Herd assessments should be done when the cows are walking on level, unobstructed walkways that give the observer a clear view. Locomotion scoring is frequently performed when the cows are leaving the milking parlor. In addition, milkers should note any cow standing in the milking parlor with an arched back, because it is highly probable that such cows are lame. Any cow lying down for an abnormally long time (>70–80 min/bout) should also be noted for special attention.

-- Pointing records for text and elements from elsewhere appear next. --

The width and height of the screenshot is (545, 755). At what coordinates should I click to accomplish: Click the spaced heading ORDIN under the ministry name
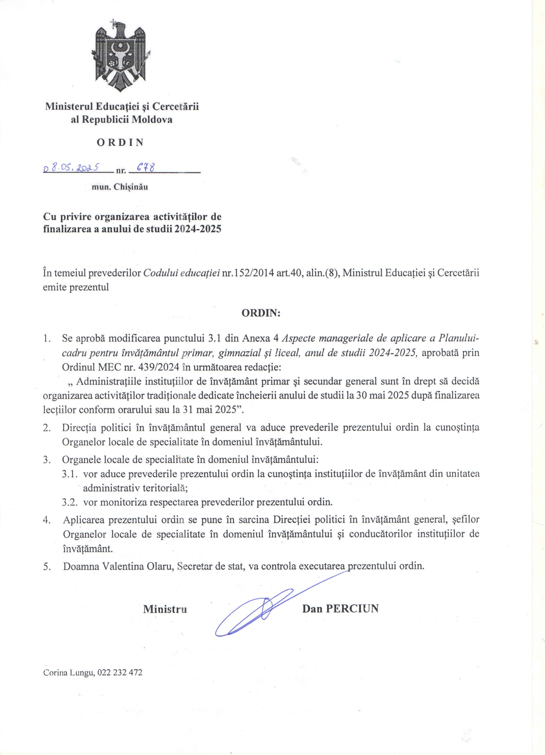[x=120, y=142]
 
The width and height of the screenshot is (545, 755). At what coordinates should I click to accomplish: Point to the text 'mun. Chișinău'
[x=120, y=187]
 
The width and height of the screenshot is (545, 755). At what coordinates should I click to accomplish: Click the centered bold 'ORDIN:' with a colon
[x=261, y=313]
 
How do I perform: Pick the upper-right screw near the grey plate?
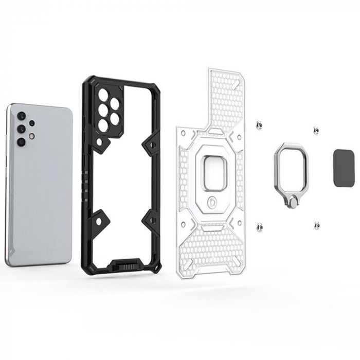[316, 131]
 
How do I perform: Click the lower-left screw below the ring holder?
[260, 226]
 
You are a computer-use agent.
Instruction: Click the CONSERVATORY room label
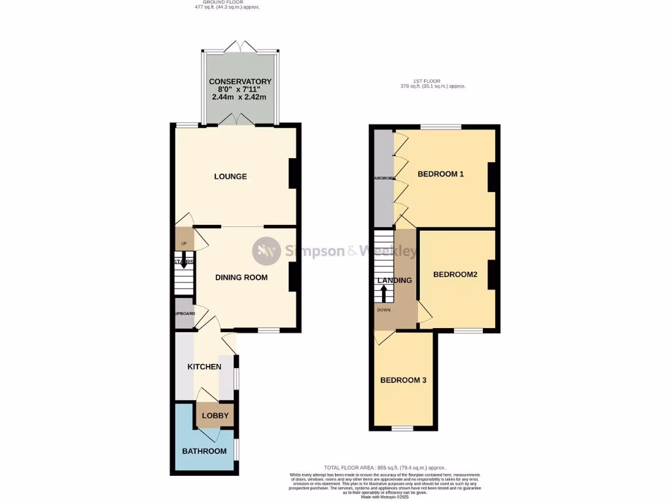tap(239, 82)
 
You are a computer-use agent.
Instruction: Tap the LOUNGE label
tap(230, 176)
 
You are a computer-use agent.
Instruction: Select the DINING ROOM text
tap(241, 277)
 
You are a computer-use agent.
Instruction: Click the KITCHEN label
tap(204, 367)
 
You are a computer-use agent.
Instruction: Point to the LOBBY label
tap(215, 416)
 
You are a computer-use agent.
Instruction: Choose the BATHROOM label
tap(204, 451)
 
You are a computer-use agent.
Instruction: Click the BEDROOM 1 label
tap(440, 174)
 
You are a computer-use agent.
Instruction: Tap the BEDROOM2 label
tap(455, 275)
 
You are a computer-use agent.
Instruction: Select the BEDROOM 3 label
tap(404, 380)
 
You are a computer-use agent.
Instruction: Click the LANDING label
tap(395, 280)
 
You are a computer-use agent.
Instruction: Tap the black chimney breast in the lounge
tap(294, 173)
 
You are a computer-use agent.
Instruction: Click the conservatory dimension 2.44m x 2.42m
tap(239, 97)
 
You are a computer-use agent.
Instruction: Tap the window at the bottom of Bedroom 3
tap(402, 428)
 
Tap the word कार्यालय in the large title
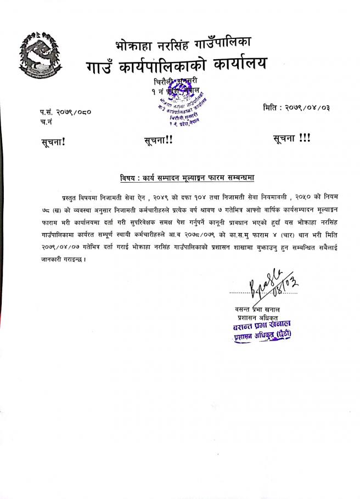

Locomotion scoring is a 5-point system based on both gait and posture: 1) Normal: The cow is not lame; the back is flat. 2) Mildly lame: The back is slightly arched when walking. 3) Moderately lame: The back is arched when both standing and walking. The cow walks with short strides in one or more legs. 4) Lame: The lame cow can still bear some weight on the affected foot. 5) Severely lame: The back is arched; the cow refuses to bear weight on the affected foot and remains recumbent. (Some observers use a 4-point scoring system, referring to normal as zero.) The repeatability of locomotion scoring is acceptably high among experienced observers.
As the locomotion score increases, milk yield decreases; however, the composition of the milk (fat, protein) remains unaffected.